Ho visto “La prima neve”

Bel film, non foss’altro per quella fisarmonica rossa suonata dal bambino Michele, le cui note contrappuntano splendidamente i suoi vari stati d’animo: serenità, tristezza, mancanza, rabbia soprattutto. Perché è un film sui vuoti, sull’assenza: a Michele manca il papà, morto in montagna (il ‘come’ lo scopriamo solo nel finale), alla mamma il marito, il figlio al nonno. Bella figura questa, scolpita nella saggezza montanara: “Le cose che hanno lo stesso odore devono stare insieme” ama ripetere. Si riferisce al legno e al miele, ma si capisce subito che vale anche per le persone. Che qui è come se metaforicamente si annusassero, per scoprirsi, per conoscersi, visto che con la parola è molto più difficile.   E il film è pieno di silenzi, molto rispettoso della natura che è protagonista a modo suo, con gli alberi, gli animali selvatici, l’orso la cui presenza incombe fra le case, sempre pronto a recar danni e spavento.
C’è anche Dani, un profugo dal Togo transitato dalla Libia e poi sui barconi nel Mediterraneo con altri sventurati, che a sua volta ha perso la moglie partoriente ed è rimasto con una figlia piccola. Il sistema di assistenza dei profughi gli ha trovato una base e un lavoro dal nonno falegname di Michele: precario, ma pur sempre un lavoro. Ma lui vuole abbandonare la figlia perché gli ricorda troppo la moglie e raggiungere Parigi, chissà perché Parigi. Dani ricrea però un buon rapporto con Michele, dapprima fatto di diffidenza e silenzi. L’arrivo della prima neve dovrebbe segnare la partenza di Dani, ma prima c’è da scoprire dove e come è morto il papà di Michele e il bambino lo accompagna in quel tragico percorso. E allora chissà se le cose cambieranno, perché la mamma, Anita Caprioli, ha delle ‘assenze’ nei confronti del figlio e pare più interessata a trovare un surrogato ‘fisico’ del marito.
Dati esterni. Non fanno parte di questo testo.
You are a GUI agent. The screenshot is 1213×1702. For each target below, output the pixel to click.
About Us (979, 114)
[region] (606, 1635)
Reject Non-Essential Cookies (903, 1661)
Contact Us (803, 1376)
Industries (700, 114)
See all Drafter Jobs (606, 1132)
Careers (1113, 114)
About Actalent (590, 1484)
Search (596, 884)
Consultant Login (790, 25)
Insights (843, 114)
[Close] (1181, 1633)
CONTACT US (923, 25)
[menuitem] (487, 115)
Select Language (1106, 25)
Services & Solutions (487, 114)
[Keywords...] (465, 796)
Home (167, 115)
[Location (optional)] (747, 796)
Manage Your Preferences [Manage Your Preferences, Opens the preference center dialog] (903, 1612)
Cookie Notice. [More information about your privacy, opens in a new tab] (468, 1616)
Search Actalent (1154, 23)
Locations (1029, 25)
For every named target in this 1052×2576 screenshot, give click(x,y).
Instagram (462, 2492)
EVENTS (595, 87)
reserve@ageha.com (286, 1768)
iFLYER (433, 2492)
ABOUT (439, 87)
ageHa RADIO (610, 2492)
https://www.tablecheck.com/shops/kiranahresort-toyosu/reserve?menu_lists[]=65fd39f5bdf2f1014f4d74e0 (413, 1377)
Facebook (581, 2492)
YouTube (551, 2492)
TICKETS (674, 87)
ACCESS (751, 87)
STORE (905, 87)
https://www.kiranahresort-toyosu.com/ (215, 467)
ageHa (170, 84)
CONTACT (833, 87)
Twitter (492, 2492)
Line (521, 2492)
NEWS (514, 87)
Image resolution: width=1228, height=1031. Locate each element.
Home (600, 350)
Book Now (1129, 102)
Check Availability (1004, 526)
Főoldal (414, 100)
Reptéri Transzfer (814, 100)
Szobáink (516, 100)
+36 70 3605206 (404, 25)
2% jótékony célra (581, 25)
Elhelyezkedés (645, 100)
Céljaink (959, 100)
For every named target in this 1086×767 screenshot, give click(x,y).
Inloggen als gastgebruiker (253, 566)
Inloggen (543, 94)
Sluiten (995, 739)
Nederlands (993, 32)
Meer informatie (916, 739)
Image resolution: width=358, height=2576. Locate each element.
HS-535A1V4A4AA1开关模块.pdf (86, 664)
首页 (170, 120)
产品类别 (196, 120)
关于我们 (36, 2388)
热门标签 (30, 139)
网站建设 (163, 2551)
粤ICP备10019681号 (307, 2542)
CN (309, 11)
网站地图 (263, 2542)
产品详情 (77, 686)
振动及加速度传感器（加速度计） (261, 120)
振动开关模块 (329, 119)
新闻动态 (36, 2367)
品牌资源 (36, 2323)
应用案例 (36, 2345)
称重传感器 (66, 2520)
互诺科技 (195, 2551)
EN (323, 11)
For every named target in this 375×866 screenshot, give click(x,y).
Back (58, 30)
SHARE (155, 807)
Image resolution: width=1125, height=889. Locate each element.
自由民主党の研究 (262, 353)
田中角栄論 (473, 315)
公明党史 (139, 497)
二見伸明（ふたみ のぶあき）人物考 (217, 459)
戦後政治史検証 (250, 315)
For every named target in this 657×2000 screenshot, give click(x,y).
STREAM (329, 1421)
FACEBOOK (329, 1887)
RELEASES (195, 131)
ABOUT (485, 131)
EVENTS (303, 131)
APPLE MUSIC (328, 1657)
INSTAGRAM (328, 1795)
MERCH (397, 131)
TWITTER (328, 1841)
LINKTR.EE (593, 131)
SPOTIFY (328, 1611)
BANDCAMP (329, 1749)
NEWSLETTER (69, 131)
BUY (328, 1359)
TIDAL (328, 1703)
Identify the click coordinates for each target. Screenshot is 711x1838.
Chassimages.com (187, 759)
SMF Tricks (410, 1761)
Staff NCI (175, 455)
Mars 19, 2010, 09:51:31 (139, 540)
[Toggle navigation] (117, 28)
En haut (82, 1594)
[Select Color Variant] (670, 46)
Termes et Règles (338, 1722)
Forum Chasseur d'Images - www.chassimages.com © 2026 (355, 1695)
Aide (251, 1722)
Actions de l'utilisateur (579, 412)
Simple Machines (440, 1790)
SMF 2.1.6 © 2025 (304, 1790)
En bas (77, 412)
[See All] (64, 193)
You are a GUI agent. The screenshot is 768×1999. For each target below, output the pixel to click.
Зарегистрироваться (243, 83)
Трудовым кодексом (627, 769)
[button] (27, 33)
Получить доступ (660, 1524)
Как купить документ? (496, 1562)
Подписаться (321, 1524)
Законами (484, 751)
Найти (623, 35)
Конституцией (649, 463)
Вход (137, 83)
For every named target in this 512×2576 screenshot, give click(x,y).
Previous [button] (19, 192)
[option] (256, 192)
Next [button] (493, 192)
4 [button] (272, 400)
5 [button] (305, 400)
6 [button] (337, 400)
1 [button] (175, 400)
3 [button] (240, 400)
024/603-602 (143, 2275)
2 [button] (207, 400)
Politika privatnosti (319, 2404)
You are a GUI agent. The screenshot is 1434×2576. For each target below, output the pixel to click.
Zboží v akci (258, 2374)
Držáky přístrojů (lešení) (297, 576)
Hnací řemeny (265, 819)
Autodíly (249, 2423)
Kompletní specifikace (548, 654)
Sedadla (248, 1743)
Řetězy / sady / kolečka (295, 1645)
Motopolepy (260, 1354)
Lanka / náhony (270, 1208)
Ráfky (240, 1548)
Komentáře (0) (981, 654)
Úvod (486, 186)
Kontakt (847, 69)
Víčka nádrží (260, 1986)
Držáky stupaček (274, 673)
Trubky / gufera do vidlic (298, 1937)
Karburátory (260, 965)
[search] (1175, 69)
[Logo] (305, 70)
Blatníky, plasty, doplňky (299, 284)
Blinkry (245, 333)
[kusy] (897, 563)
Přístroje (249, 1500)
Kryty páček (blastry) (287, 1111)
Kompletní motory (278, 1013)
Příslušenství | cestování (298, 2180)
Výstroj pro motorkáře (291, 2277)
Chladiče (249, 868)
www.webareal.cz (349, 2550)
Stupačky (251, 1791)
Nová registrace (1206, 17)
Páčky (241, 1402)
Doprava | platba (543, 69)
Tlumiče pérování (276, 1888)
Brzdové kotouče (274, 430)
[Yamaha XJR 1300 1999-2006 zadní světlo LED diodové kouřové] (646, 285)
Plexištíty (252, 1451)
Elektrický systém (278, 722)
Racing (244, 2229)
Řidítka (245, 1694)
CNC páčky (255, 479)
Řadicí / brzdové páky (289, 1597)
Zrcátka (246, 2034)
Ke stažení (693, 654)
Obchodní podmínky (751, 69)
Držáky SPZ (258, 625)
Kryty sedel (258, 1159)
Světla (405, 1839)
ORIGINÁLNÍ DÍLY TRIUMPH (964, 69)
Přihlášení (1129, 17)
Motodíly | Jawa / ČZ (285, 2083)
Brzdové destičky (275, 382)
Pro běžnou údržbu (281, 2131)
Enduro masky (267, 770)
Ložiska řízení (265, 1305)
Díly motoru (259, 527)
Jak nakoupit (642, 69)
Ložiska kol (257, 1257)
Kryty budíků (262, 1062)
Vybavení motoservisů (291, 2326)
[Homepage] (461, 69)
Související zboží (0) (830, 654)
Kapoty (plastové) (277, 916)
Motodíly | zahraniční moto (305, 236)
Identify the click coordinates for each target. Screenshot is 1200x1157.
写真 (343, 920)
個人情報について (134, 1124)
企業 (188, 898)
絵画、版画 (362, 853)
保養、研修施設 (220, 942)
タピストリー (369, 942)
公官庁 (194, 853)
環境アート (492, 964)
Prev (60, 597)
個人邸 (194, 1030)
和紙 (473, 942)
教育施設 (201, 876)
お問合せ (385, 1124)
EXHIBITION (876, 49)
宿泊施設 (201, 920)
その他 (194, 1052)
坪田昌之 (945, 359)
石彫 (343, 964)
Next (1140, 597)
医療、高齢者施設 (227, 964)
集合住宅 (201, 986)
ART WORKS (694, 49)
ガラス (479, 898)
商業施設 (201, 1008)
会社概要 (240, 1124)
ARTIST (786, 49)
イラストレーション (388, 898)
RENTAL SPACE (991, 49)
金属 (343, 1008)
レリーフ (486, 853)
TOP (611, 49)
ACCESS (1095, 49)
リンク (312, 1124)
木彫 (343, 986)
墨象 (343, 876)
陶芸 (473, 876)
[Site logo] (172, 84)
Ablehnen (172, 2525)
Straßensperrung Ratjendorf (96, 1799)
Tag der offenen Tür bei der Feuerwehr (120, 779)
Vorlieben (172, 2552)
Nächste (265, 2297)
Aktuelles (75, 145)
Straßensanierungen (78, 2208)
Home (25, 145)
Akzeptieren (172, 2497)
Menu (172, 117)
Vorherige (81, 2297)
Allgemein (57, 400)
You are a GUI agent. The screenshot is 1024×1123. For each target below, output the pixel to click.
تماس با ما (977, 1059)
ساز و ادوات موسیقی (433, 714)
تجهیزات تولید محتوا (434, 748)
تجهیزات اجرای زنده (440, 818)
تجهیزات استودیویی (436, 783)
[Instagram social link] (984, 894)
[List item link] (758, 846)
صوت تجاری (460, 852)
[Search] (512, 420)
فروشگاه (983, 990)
Nel film c’è anche Battiston, un bravo attore a cui però il cinema chiede sempre di fare il …Battiston. Qui è un montanaro strambo, forse un tantino tocco, che sogna di andare un giorno in Madagascar, chissà perché poi proprio il Madagascar.
C’è molta Film Commission in questo secondo lungometraggio di Andrea Segre (il primo era stato Io sono Li), ovviamente quella del Trentino, che ha scelto nella splendida Valle dei Mocheni, un’enclave germanofona laterale rispetto alla Valsugana, la location più suggestiva possibile.
PS. Non perdete su youtube il provino del bambino protagonista, Matteo Marchel.